- Poster
- Directed by: Velu Prabhakaran
- Written by: Velu Prabhakaran
- Produced by: H. Anraaj
- Starring: Velu Prabhakaran; Arun Pandian; Manivannan; Mansoor Ali Khan; Roja;
- Cinematography: Velu Prabhakaran
- Edited by: Nandamuri Haribabu
- Music by: Ilaiyaraaja
- Production company: Deccan Pictures PVT. LTD.
- Release date: 5 December 1997;
- Running time: 130 minutes
- Country: India
- Language: Tamil

= Kadavul =

Kadavul is a 1997 Indian Tamil language film directed by Velu Prabhakaran. The film stars Velu Prabhakaran, Manivannan, Arun Pandiyan, Mansoor Ali Khan and Roja. It was released on 5 December 1997. Despite having controversial themes, the film was well received.

== Plot ==

Parvathi (Roja), a young woman, is a goddess believer while her father (V. Gopalakrishnan) is the priest of a temple. After a quarrel between two castes during a Hindu festival, the temple was closed off. Five years later, the temple reopens.

Muthu (Rahul) and Thenmozhi (Nandhini) are in love but they are not of the same caste. Velusamy (Karikalan), Thenmozhi's uncle, finds out their love and forces her to marry him.

K. Shanmugam (Mansoor Ali Khan), a corrupt MLA, kills a girl and blames Thamizharasan (Arun Pandian). Thamizharasan fights against injustice and is a revolutionary. Angry, Thamizharasan tries to kill him but fails and eventually steals his money. In the process, Thamizharasan is injured and the prostitute Shenbagam (Rupasri) takes care of him.

Rajapandi (Velu Prabhakaran), an atheist, propagates the non-existence of God. One day, he saves Parvathi from her uncle K. Shanmugam and accidentally marries her. Soon, Rajapandi gets beaten by the devotees. In anger, Rajapandi challenges God to become a human and understand the humans, and God (Manivannan) appears as a human.

== Production ==
Sathyaraj had been first choice to play the lead role, but his refusal prompted Velu Prabhakaran to take on the lead role himself. Delhi-based model and former air hostess Nandhini was signed on to play a role after the director had seen her modelling pictures.

== Soundtrack ==
The music was composed by Ilaiyaraaja, with lyrics written by Pulamaipithan.

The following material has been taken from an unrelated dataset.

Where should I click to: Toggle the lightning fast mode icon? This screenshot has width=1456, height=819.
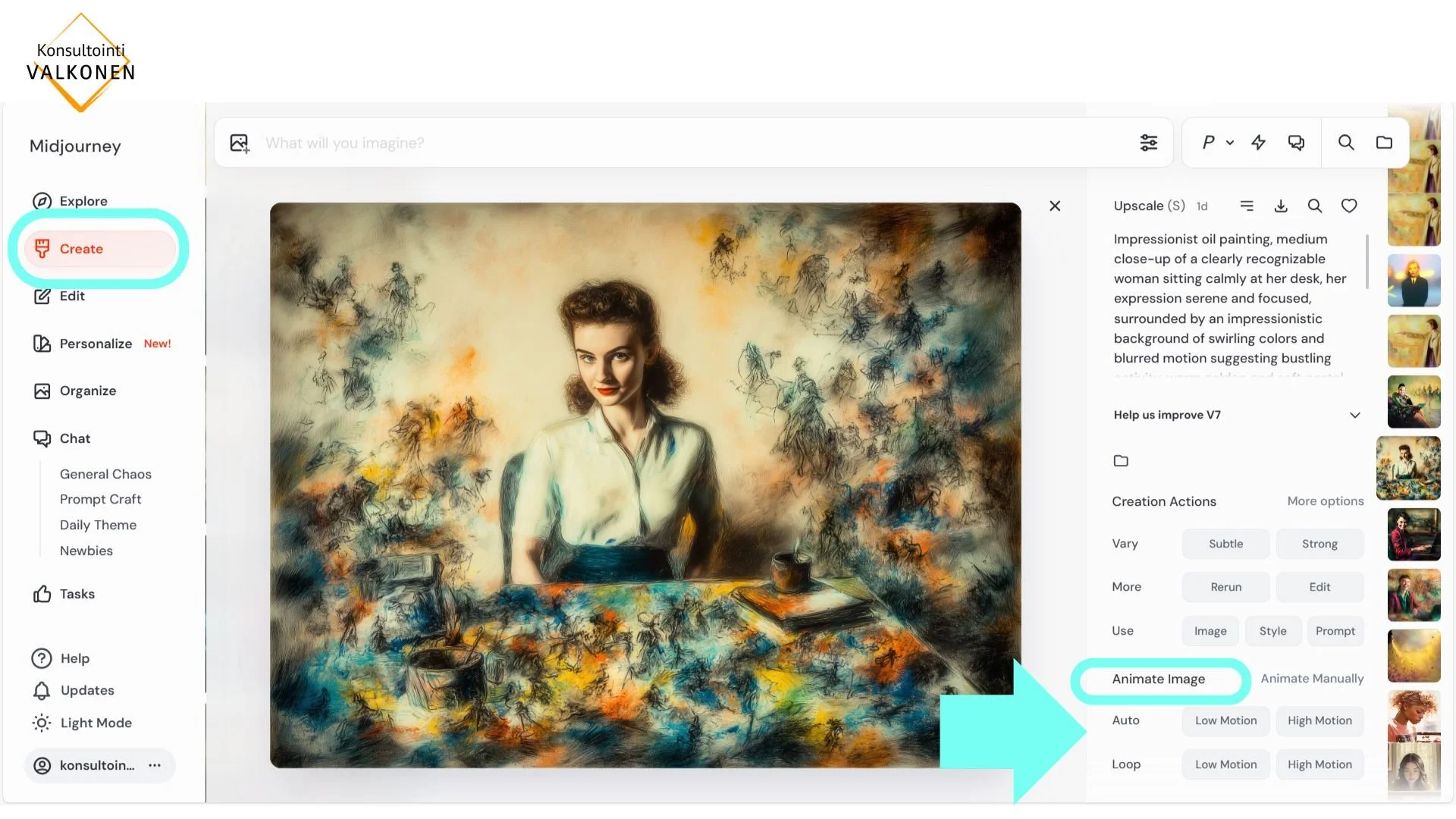1258,143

| Song | Singer(s) | Duration |
|---|---|---|
| "Aadi Sivan Tholil Irukkum" | Bhavatharini | 5:40 |
| "Ariviruntha Konjam" | Malaysia Vasudevan | 4:51 |
| "Enakku Oru Raasa" | Amudha | 5:08 |
| "Kaathalai" | P. Unni Krishnan, Sujatha | 5:07 |
| "Kovilukku Irukkum" | K. S. Chithra | 4:52 |
| "Poovarasan Poove" | Arunmozhi, Sujatha | 5:20 |

== Reception ==
Yugandhan of Kalki wrote though Kadavul speaks about atheism, it is not a complete effort. He also added approaching the theme superficially, by adding a bit of crudeness, can be more dangerous than blue films. Yugandhan praised Ilaiyaraaja's background score as the only highlight of the film. Prabhakaran won the Tamil Nadu State Film Award for Best Screenplay Writer.

== Potential sequel ==
In January 2018, Prabhakaran announced that he would be making a sequel, titled Kadavul 2. The film has stars Tamil Selvan and Swathy with Imman Annachi and veteran Seetha in supporting roles.